How to handle the Scrum events? The mentioned frameworks provide quite a lot of information on how to handle the events with multiple teams. Some most critical aspects for me are ensuring: an overall joint review, a follow-up joint retro and pre-planning/planning sync. First of all, make sure to have a common review for all teams working on the single product. I cannot stress enough how important it is for cross-team synchronization of the product status, for common understanding of the vision and… for building cross-team relations and integration of team members. If your teams are distributed, consider bringing them all together once every review. Make a happening of it, for example by having a review fair and don’t forget to celebrate! Next, ensure that you share your retrospective findings across the teams. After having your team retros, have an additional session with team representatives (technical bridgeheads for example) to discuss the outcomes. You may be surprised that many topics will repeat across multiple teams and this will make it possible to plan work on an impediment at a higher, project level, rather than starting from a team level. Last but not least, think about synchronizing the planning events in a way to: spread the information across all teams, identify cross-team dependencies and (in case your backlog is not split into dedicated team functional areas) have a prep of team backlog candidates for the planning (sort of like Sprint Planning 1 in LeSS). Up to some point it’s mostly possible to have the events for each team in a sequential order, thus allowing some team representatives to join other teams’ planning events and share their experience with their own team – that’s always very helpful in planning the work to be done and mitigating risk related to code-level conflicts / dependencies.

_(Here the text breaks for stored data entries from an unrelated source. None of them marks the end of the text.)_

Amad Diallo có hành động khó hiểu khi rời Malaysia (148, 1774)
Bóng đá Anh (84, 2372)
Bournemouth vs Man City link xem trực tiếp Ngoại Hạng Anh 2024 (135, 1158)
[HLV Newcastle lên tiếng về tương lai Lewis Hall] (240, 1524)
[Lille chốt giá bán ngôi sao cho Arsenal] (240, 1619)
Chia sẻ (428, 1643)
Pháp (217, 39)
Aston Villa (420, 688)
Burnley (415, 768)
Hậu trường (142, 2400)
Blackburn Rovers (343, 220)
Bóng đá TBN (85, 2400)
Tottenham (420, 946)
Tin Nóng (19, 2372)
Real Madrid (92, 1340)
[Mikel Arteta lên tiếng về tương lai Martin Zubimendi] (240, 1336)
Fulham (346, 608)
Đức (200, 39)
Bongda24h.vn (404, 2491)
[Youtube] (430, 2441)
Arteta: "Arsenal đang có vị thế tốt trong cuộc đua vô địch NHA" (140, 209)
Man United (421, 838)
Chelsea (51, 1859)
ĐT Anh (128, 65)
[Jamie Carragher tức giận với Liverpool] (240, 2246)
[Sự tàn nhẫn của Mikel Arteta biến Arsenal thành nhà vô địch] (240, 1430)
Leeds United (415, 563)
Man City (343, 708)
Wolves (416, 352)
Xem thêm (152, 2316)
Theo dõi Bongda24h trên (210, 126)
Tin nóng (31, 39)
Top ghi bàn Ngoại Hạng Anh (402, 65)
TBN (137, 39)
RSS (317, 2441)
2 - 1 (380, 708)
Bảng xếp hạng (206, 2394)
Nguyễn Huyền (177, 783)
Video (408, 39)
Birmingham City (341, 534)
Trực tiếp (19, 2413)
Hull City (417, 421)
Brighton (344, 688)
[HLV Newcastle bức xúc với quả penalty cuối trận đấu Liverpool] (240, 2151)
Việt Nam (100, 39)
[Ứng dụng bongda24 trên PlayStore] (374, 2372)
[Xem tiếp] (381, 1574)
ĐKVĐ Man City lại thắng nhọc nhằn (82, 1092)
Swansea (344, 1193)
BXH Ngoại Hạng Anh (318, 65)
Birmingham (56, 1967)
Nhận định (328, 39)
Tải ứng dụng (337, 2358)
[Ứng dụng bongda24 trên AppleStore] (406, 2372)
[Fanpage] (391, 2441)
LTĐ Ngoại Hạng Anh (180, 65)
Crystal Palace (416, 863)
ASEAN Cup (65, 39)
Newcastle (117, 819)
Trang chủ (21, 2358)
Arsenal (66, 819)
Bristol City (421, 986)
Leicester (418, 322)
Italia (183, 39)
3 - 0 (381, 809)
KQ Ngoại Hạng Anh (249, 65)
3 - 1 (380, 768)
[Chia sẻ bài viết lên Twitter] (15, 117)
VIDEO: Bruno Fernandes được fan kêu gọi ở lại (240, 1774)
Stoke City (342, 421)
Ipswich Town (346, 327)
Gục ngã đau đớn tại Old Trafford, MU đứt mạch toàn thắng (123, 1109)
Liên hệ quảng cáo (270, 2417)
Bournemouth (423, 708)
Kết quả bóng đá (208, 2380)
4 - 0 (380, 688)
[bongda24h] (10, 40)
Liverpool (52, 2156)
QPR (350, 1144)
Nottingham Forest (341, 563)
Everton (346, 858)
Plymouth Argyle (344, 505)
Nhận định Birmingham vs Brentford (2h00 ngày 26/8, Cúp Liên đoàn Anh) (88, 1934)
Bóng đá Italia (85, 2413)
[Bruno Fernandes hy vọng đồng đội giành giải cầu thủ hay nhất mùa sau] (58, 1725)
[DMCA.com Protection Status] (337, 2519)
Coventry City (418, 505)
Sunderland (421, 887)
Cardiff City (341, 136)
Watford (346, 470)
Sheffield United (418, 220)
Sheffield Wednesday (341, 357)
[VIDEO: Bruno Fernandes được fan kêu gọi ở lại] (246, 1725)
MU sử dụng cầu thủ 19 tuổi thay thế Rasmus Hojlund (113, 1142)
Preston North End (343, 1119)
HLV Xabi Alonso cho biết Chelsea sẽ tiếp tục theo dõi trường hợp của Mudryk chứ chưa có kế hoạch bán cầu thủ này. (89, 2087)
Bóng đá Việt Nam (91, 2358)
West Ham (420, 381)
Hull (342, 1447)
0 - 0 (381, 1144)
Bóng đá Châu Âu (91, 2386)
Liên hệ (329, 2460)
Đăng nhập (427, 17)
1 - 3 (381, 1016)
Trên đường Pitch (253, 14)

Considering all of the above, one could ask a question: “Is it worth it?”. Is it worth the effort, the pitfalls, the overhead to scale to multiple teams? Well, the answer is YES! Once your product starts benefiting from Scrum and if you would like to grow, expand without losing too much of those benefits, this is probably the only way to go. What is important is that Scrum allows you to learn from your mistakes; whatever decisions you would make while bringing in more teams, you can always Inspect & Adapt every step of the way. Never forget that good communication is crucial for this to work – you will never be able to replace human interaction with processes. Try setting up communities of practice for example, for building constant cross-team relationships. Try enabling other effective ways of communication for the teams, as the glue that holds them all together; then you’ll be successful.